Il est maintenant bien connu que les patients diabétiques sont non seulement à plus haut risque cardiovasculaire mais aussi que leur traitement est grevé d’un plus grand nombre de complications et d’échecs. Plusieurs études dont l’ExTRACT–TIMI 25 (N=20 479 patients) ont démontré que l’énoxaparine, une héparine de bas poids moléculaire réduisait, plus que l’héparine standard, le risque de décès ou de récidive ischémique chez les patients thrombolysés après un infarctus (IDM) au prix d’une majoration du risque de saignements. Cette étude comportait un sous-groupe de diabétiques, il était donc intéressant de savoir si ces résultats pouvaient aussi s’appliquer à cette sous-population (N=3 060 patients).

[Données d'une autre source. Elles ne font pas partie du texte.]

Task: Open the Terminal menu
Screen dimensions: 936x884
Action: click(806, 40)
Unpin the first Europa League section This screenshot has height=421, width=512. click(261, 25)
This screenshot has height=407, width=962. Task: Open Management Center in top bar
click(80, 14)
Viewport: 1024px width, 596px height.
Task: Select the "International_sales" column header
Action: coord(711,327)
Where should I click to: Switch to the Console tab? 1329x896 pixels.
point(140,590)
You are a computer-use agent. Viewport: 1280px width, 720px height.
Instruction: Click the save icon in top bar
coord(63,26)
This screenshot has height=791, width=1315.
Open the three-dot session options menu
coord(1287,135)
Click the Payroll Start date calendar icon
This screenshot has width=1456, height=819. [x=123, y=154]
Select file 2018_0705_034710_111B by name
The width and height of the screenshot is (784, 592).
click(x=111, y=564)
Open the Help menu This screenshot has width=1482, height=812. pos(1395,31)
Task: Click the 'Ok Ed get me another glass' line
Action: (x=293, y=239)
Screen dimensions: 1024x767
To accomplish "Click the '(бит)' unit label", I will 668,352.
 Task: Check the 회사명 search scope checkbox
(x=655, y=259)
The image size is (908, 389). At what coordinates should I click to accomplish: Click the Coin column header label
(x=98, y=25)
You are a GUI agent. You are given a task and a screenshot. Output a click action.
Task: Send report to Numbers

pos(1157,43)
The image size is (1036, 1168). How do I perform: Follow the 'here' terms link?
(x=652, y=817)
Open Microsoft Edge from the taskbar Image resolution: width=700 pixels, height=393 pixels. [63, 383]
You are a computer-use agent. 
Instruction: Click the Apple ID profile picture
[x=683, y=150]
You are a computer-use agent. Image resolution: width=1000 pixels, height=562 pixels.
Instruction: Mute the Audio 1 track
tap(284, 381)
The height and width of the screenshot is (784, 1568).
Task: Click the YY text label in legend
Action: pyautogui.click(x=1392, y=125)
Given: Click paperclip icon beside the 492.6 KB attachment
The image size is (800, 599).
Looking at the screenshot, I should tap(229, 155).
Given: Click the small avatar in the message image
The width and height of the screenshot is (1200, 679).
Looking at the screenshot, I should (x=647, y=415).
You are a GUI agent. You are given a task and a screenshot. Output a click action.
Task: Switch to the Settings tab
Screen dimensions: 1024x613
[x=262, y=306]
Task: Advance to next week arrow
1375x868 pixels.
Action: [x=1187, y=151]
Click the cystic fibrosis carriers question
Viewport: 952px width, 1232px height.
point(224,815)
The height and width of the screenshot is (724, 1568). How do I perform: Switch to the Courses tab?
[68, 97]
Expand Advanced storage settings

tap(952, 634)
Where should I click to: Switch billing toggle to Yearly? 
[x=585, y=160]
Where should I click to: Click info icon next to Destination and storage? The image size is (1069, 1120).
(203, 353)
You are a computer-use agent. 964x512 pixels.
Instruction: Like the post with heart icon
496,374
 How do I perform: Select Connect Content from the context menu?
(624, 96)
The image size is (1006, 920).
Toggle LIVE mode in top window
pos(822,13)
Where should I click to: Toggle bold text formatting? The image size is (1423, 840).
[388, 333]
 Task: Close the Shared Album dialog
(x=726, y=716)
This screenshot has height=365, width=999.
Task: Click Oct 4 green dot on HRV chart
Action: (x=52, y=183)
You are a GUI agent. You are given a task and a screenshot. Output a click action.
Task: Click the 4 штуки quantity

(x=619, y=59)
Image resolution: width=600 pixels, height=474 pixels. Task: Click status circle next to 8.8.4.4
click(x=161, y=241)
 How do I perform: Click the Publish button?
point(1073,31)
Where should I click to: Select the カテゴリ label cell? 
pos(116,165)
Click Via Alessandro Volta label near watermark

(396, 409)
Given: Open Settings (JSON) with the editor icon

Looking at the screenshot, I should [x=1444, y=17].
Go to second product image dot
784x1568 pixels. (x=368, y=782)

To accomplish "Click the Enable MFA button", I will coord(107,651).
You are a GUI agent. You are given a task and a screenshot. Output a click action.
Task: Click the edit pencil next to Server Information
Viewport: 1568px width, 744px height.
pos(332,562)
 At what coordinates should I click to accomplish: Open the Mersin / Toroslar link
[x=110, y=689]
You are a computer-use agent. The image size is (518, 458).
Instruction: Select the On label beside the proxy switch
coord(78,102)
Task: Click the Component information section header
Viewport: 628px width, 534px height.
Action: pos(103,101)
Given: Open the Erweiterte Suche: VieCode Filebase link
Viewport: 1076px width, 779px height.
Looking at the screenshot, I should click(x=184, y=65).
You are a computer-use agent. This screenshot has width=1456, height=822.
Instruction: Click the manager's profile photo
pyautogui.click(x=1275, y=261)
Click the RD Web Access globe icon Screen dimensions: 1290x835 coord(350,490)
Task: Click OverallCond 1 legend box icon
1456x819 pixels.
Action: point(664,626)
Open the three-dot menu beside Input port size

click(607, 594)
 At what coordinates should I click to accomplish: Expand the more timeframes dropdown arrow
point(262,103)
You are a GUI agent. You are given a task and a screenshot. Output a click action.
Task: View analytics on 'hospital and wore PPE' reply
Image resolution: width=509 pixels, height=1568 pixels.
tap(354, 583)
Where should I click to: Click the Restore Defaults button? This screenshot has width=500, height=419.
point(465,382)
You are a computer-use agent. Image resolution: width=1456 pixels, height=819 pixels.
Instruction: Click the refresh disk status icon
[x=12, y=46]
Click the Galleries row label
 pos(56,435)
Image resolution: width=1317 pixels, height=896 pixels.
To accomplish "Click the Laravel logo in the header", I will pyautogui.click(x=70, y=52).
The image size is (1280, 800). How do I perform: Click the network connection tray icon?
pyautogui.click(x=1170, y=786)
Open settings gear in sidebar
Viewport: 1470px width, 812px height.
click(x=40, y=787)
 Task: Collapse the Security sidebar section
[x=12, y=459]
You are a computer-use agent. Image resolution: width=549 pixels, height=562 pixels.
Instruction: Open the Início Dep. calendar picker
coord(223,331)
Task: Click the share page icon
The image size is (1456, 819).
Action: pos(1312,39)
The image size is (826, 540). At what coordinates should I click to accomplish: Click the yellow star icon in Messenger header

L’héparine standard était administrée 48 h contre plusieurs jours pour l’énoxaparine (jusqu’à 8). Les patients dans cette « sous-étude » étaient plus âgés, plus fréquemment des femmes et souffraient plus souvent d’insuffisance cardiaque que le reste de la population (p<0,0001). Après ajustement pour le score TIMI, le sexe et la fonction rénale, le taux de mortalité à 30 jours a été supérieur de 30 % à celui de la population générale (odds ratio 1,29 ; intervalle de confiance [1,14 ; 1,46]). L’énoxaparine a significativement réduit le taux de mortalité de ce groupe de patients (9,5 % contre 11,8 %) de même que les critères combinés décès/IDM (13,6 % contre 17,1 %) et décès/IDM + besoin d’une revascularisation urgente (16,0 % contre 19,7 %). Par contre, l’énoxaparine a engendré davantage de saignements majeurs (2,6 % contre 1,6 %, OR 1,63, IC [0,99 ; 2,69]). Tout compte fait, la mise sous énoxaparine a nettement amélioré le pronostic des patients diabétiques : le taux combiné de décès/IDM et saignements majeurs a été réduit d’un facteur 0,83 (IC [0,70 ; 0,97]) passant de 18,0 % à 14,8 %.

La supériorité, déjà constatée dans la population générale, des héparines de bas poids moléculaire sur l’héparine non fractionnée en adjonction à une fibrinolyse pour un IDM semble donc se confirmer également dans le sous-groupe des diabétiques.

Dr Benoît Tyl

Référence
Morrow DA et coll. : Effect of enoxaparin versus unfractionated heparin in diabetic patients with ST-elevation myocardial infarction in the Enoxaparin and Thrombolysis Reperfusion for Acute Myocardial Infarction Treatment–Thrombolysis In Myocardial Infarction study 25 (ExTRACT–TIMI 25) trial. Am Heart J 2007;154:1078-84.